DAE Capital, the company's aircraft leasing division, also acquired 41 aircraft and sold 30 aircraft during the year, DAE said in its annual business transactions update on Wednesday. In addition, it signed four new servicing agreements covering seven aircraft.

The company's fleet of owned, managed, committed and mandated-to-manage aircraft reached about 425 planes during 2021, when it served 112 customers in 54 countries, it said. The average age of its owned fleet reached 6.7 years, it said.

While the pandemic’s effects on the aviation industry will continue for a long time, the recovery is under way and aircraft lessors are well placed to prosper even in this "dislocated environment", according a report by KPMG in December.

“While the challenges stemming from new variants of concern are significant, there have been clear positive trends with the introduction of the EU vaccine passport and the reopening of transatlantic travel. The question is when, not if, we will see a full recovery," said Joe O’Mara, head of aviation finance and tax partner at KPMG.

DAE issued $2.5 billion in new unsecured notes during the course of 2021, with a weighted average coupon of 2.31 per cent. It also redeemed about $2.2bn in total unsecured notes with a weighted average coupon of 5.07 per cent last year, the company said.

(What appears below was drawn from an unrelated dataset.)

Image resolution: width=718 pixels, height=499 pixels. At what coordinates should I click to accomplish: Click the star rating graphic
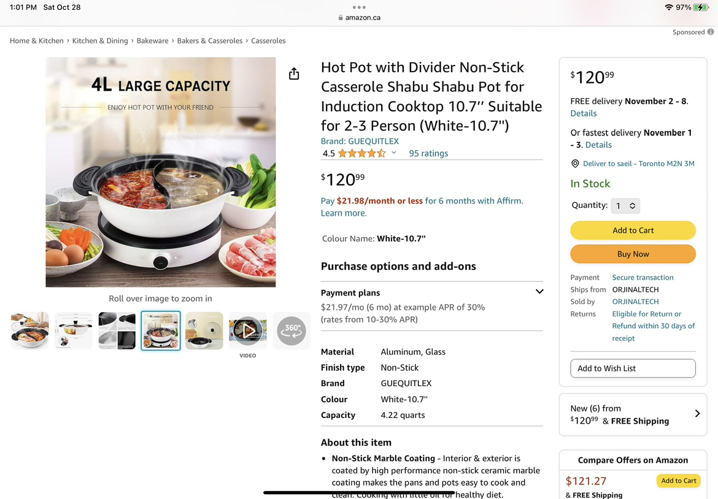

P:rofit for the period fell to $90.5 million in the first nine months of 2021, from $167.3m in the same period in 2020, DAE said in November. Adjusted profit for the period stood at $128.8m after adding back one-off debt redemption costs.

Total revenue for the first nine months dropped to $925.3m, from $984.1m in the same period in 2020, as net lease revenue fell 8.7 per cent year-on-year.

The company is well positioned to manage the effects of Covid-19 thanks to its strong balance sheet, it said.

The aviation industry has benefited from a robust sale-and-leaseback market during the year, according to KPMG.

“Since the outset of the pandemic, we have seen airlines enter into billions of dollars’ worth of sale and leaseback transactions with lessors. Some of these transactions were airlines seeking liquidity by selling their existing owned aircraft to lessors and leasing them back from the lessor," said Killian Croke, who leads KPMG’s aviation audit team.

"More frequently, lessors were stepping in to fulfil orders that airlines had placed with Boeing or Airbus and entered into a lease of that new aircraft with that same airline. This sale and leaseback market has continued to prosper over the course of 2021," he said.